╭─ GIVEN DATA

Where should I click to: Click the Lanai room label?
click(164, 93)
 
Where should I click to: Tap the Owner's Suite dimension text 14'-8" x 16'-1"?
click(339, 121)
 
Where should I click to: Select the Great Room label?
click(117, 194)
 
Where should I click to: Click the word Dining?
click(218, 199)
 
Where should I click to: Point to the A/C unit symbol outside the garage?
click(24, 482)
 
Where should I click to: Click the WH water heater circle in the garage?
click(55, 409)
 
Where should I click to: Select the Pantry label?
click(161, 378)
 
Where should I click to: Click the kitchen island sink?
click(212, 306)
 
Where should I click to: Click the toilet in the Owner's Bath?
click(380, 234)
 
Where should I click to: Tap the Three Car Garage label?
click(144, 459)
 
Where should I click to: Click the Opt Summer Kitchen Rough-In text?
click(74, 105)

╰─
╭─ GIVEN DATA

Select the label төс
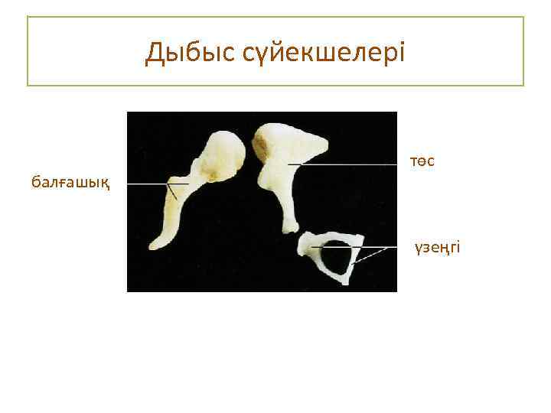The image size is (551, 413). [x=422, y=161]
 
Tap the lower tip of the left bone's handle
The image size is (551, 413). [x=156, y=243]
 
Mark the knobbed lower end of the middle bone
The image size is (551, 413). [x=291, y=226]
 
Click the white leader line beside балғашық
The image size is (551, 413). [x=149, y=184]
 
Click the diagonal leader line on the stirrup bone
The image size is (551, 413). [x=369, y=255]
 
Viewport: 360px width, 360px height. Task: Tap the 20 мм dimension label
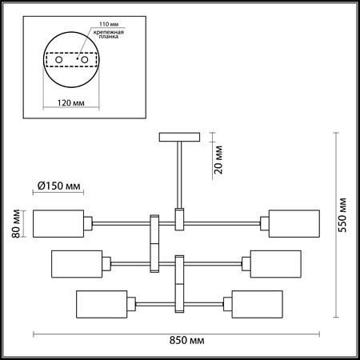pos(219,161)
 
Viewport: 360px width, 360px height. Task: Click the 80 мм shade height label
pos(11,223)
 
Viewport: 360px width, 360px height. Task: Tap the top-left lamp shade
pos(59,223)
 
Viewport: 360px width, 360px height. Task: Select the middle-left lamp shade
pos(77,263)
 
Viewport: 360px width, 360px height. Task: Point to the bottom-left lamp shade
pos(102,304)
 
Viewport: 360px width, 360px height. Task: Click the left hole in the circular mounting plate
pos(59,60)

╰─
╭─ GIVEN DATA

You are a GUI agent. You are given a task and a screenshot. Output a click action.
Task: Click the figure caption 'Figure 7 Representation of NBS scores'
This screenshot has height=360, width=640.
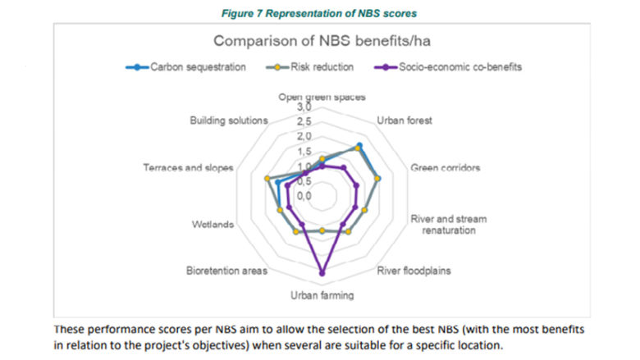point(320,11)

╰─

PROBLEM REQUIREMENTS: Reproduce verbatim the part of the material that opens with the line containing "Where should I click to: Click the Lanai" and closes with the line containing "click(74, 105)", both of those lines included.

FULL ANSWER:
Where should I click to: Click the Lanai room label?
click(164, 93)
 
Where should I click to: Tap the Owner's Suite dimension text 14'-8" x 16'-1"?
click(339, 121)
 
Where should I click to: Select the Great Room label?
click(117, 194)
 
Where should I click to: Click the word Dining?
click(218, 199)
 
Where should I click to: Point to the A/C unit symbol outside the garage?
click(24, 482)
 
Where should I click to: Click the WH water heater circle in the garage?
click(55, 409)
 
Where should I click to: Select the Pantry label?
click(161, 378)
 
Where should I click to: Click the kitchen island sink?
click(212, 306)
 
Where should I click to: Click the toilet in the Owner's Bath?
click(380, 234)
 
Where should I click to: Tap the Three Car Garage label?
click(144, 459)
 
Where should I click to: Click the Opt Summer Kitchen Rough-In text?
click(74, 105)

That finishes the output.